**STUDY TEXT:**
━━━━━━

Our local North Tees hospital does an exemplary job in the most difficult circumstances, yet it could do so much better in a modern building with services that are required cheek by jowl and where people can be treated in wards rather than converted corridors. That is why we need a new hospital in Stockton and why I will mention that in every Budget speech I ever make until I get it.

Still on health, the police and crime commissioner for Cleveland has been doing excellent work on the introduction of heroin-assisted treatment in neighbouring Middlesbrough—a project that the experts believe will help to save lives and money and reduce crime across Teesside—but he needs Government support to make it the best that it can be. I hope that there will be a full Government commitment to that initiative.

On policing, I am really worried, like my colleague next door in Stockton South, about policing in our area. Like most others, the Cleveland police force area has been short-changed by this Government over many years and the police know that they can no longer deliver the full service that is needed. As my hon. Friend said, over the last eight years, the Government grant for policing and crime in Cleveland has been cut by around 24%. He also outlined in detail why we need that extra money, yet Cleveland is harder hit by cuts than most other forces because of how it is categorised. The county is largely rural, but the vast majority of the population is in inner-city areas, with the same challenges of the cities, yet we do not get the same level of funding. Let me be clear: there will be severe repercussions for public safety and criminal justice in Cleveland if the people do not get more funding.

On education, the Chancellor announced some one-off funding for schools to pay for little extras, but it is teachers and action on pay that they need. Stockton’s branch of the National Education Union visited my surgery on Friday. It wants to see the Government fund the full pay award rather than leave schools to do it. It also wants all teachers treated fairly, which the pay award fails to do. I hope that they will hear something better from the Government in future.

I simply plead again with the Chancellor to do the right thing by Stockton: help us to tackle the health inequalities that we have; help us to deliver the public health programmes that help to educate people about the choices that they have in life; and please find a way to build us a new hospital.

━━━━━━

**EXCERPTED DATA:**
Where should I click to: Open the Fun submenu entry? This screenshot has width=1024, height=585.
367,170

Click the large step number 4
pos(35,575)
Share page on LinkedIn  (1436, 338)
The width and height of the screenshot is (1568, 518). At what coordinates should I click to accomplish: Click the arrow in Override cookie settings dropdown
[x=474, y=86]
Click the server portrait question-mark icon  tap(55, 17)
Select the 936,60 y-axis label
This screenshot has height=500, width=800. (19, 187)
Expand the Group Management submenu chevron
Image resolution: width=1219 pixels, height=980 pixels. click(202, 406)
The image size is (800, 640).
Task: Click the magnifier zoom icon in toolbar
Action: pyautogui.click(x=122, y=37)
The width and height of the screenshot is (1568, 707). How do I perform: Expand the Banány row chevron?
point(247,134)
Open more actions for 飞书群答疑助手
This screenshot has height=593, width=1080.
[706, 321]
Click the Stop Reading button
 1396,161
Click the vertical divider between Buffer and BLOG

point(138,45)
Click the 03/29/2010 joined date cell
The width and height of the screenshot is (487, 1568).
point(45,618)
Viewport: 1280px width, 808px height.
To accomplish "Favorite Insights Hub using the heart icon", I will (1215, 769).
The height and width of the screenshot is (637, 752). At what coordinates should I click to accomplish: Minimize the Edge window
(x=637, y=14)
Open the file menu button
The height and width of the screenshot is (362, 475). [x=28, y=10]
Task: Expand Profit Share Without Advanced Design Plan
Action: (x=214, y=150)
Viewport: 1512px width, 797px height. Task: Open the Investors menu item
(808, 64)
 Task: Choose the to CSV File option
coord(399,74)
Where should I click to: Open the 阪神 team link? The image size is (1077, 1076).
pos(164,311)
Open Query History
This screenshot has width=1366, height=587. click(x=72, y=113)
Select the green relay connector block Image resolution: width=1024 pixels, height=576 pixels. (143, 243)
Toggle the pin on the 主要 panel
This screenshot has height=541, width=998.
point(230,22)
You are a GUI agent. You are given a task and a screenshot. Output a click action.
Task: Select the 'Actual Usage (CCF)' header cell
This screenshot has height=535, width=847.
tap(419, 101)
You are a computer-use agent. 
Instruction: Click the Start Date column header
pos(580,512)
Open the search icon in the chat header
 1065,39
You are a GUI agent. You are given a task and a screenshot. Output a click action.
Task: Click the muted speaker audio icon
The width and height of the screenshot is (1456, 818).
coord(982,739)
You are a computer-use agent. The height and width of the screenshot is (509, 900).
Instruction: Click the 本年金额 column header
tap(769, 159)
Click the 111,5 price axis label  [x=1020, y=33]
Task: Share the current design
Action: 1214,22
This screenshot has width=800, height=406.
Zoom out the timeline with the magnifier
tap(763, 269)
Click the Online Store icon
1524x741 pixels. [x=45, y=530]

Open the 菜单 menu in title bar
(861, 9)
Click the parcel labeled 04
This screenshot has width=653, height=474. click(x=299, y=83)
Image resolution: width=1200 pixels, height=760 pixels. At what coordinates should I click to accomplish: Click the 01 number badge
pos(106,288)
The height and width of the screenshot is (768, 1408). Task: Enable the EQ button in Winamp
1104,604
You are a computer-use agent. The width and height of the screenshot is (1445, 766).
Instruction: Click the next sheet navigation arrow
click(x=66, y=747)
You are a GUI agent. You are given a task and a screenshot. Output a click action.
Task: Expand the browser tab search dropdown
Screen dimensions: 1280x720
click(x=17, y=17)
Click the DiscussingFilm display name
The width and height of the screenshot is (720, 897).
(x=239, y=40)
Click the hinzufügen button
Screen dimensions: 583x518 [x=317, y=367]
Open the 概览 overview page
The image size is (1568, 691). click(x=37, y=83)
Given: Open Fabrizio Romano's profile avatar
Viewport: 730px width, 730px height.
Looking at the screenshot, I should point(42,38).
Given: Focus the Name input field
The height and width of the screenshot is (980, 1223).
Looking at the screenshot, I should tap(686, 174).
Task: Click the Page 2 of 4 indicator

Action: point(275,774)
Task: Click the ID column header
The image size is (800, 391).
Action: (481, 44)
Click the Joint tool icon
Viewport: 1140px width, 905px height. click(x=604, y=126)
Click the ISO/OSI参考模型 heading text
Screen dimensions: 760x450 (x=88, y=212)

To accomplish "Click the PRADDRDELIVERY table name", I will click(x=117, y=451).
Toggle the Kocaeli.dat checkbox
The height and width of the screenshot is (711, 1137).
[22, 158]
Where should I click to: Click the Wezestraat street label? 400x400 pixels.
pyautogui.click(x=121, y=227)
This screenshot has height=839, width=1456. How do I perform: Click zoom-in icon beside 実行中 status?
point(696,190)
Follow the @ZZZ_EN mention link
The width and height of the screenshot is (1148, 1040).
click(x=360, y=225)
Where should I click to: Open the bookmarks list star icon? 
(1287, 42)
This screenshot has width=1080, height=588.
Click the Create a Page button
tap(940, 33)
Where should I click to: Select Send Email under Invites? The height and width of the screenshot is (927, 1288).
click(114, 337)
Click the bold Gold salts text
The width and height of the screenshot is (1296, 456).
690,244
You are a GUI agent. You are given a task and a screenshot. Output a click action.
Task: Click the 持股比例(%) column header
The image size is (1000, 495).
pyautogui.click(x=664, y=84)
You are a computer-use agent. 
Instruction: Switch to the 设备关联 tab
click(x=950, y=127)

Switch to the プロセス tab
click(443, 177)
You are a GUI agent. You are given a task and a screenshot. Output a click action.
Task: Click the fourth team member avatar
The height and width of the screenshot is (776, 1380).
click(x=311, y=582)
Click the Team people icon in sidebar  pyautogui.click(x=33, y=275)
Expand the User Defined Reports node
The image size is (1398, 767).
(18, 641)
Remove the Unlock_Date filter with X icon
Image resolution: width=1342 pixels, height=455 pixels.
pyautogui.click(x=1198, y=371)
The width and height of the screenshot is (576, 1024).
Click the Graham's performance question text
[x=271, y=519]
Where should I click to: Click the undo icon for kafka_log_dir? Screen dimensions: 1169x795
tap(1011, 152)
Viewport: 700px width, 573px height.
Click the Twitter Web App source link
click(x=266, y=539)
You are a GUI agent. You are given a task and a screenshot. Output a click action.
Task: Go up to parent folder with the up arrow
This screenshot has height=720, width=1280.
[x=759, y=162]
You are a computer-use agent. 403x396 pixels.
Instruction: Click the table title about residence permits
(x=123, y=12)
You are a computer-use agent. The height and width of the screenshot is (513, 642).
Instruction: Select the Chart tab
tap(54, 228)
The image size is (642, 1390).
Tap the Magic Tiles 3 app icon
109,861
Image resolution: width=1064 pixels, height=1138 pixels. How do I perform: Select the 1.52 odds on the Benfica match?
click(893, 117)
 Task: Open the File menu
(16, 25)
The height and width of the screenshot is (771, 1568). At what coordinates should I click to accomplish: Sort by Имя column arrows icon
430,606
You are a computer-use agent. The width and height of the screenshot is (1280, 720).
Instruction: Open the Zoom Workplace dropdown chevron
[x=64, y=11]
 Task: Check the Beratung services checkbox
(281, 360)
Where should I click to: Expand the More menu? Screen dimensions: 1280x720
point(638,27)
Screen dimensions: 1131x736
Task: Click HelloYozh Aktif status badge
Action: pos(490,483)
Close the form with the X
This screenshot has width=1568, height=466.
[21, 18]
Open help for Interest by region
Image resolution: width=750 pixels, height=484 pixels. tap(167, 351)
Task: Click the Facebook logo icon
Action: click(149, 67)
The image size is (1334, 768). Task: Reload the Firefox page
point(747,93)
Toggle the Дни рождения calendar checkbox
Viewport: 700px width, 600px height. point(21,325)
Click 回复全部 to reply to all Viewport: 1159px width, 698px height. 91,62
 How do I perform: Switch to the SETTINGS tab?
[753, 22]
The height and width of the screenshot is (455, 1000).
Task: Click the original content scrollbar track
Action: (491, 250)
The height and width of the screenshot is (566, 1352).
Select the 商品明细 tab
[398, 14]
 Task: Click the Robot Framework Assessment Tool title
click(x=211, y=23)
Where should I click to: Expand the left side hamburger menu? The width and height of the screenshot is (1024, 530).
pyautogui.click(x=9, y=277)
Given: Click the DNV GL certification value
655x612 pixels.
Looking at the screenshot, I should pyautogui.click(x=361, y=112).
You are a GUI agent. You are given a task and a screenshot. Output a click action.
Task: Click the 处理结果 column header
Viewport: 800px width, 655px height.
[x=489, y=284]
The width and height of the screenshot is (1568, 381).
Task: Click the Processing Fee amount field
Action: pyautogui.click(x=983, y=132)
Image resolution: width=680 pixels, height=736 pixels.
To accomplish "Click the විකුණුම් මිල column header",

━━━━━━

**TASK REQUIREMENTS:**
[1] According to the speech on Stockton, by about how much has the Government grant for policing and crime in Cleveland been cut over the last eight years?
[2] Reproduce the passage of the speech on Stockton starting at "On education, the" and ending at "Government in future.".
None of the items are needed here.

**RESPONSES PER TASK:**
[1] It has been cut by around 24%.

[2]
On education, the Chancellor announced some one-off funding for schools to pay for little extras, but it is teachers and action on pay that they need. Stockton’s branch of the National Education Union visited my surgery on Friday. It wants to see the Government fund the full pay award rather than leave schools to do it. It also wants all teachers treated fairly, which the pay award fails to do. I hope that they will hear something better from the Government in future.